Most of these contacts are mid-level jobs – managers and directors. I’m sure in some instances, their company was doing poorly, and they may have been let go before they found a new job. But many of them I know came from companies that were seemingly doing okay, and they simply opted to get out. I’m sure you can all draw your own conclusions from this revelation.

But since the start of the year, I have learned of a number of CEOs who have left their positions. Since most of these individuals contacted me to let me know they are seeking new opportunities, I’m guessing their departure from their CEO position may not have been voluntary.

Each of the CEOs I know of who have “moved on to explore new opportunities” in the past 8 months were “catalog people”. They knew how catalogs worked. They may not have fit into the culture where they were, or may have made some bad choices, but they at least understood the principles of cataloging. These were not instances of bringing in an industry outsider that said “Hey, just mail the people that are going to respond”.

Let’s face it – it’s tough being the CEO of a catalog company. The pay may be great, but your job security is shaky at best. You take a job with a new company because you want to utilize all your well-earned talents to show the world that you can do this, and you can do it better than the last guy – who did not even last two years.

And then you discover a few things.

  • You work for either an owner or a Board of Directors. They see how the market is taking off this year, at least since the election. They have grown impatient with the lack of growth of sales at your company – and they don’t care about the fact that retail is hurting or that catalogs are trending down. They care about what you have done to change THIS That seems pretty reasonable. That’s what CEOs are supposed to do. The buck stops with you, so you get moving.

 

  • But at times, you feel your hands are tied by unrealistic, and unnecessary expectations. You are under pressure to acquire new customers using social media. Not because it has been proven successful by other catalogs, but because the owner’s brother-in-law read an article in Entrepreneur magazine that said it could be done, and that is the expectation hung on you. This is sort of the equivalent of car manufactures being pressured to develop electric, self-driving cars. It doesn’t matter that no one else has successfully turned a mature catalog serving aging-bohemian baby boomers into a social media powerhouse overnight. But, as unrealistic as it may be, it is the expectation.

 

  • You discover that your merchandise team has no bench strength. There is zero new product development. The buyers look at other catalogs and retailers for inspiration. They consult “color charts” for what is going to be popular this year. You learn there is no innovation in your merchandise. Worse, you discover there are no new products under development in the pipeline. The buyers rely on “manufacturing reps” to show them what to sell. This is no different than finding out that your marketing department just waits for their co-op rep to tell them what to mail.

 

  • Speaking of marketing, they are always on the search for the next “Holy Grail” of optimization, response, conversion, remarketing, etc. They cite tiny incremental gains, but have no clue about how to truly grow the business.

 

  • You have no budget for making technological changes. Your legacy order processing system was installed during the Reagan Administration. Your web platform is impossible to link to other tools. You are trying to complete with Amazon’s one-click, and your website is still asking for source codes.

 

  • You discover that there is a “deep state” in just about every department. Not the nefarious “deep state” that is rumored to exist in government, but a group of employees who resist change. It’s not that they resist you – they like you – but they don’t want to give up the “catalog way” of business. Every discussion revolves around in-home dates and paginations. You are trying to get them to think beyond the catalog, to be a true ecommerce company, but it is tough for you too because you are at heart a “cataloger”.

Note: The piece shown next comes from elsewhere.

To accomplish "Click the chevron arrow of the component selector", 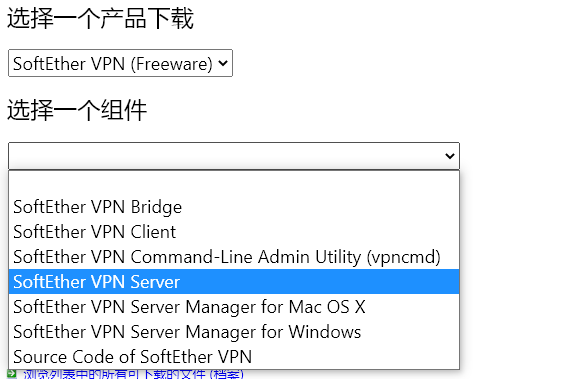I will click(450, 156).
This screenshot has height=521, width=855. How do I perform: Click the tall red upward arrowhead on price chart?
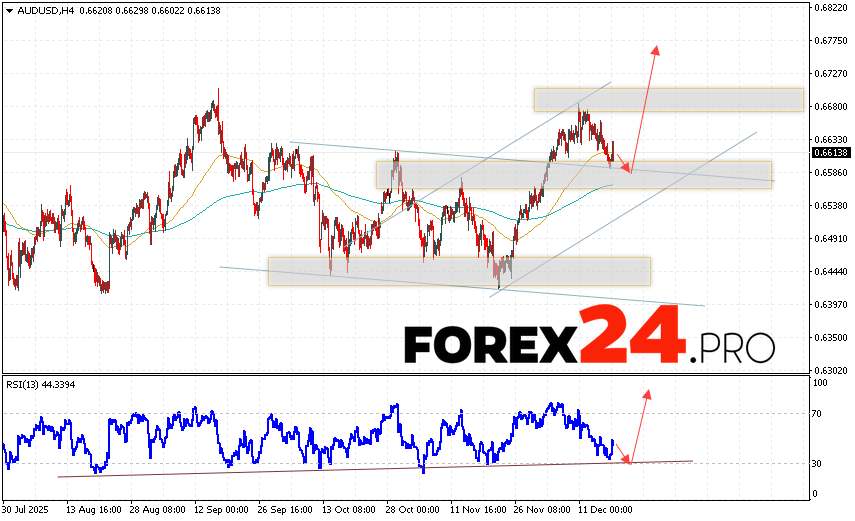point(656,50)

“How much time do I have?” is the question that most CEOs are constantly asking themselves. First, it is “How much time do I have to turn the ship around?” Then, it becomes “How much time do I have before my time here runs out?”

I don’t have simple answers on how to deal with each of the organizational issues listed above. They are all issues of the times. But if you accept a job as a new CEO, and you encounter many of these conditions, then just know you have to work even faster to turn the ship around, because in 2017, you don’t have much time.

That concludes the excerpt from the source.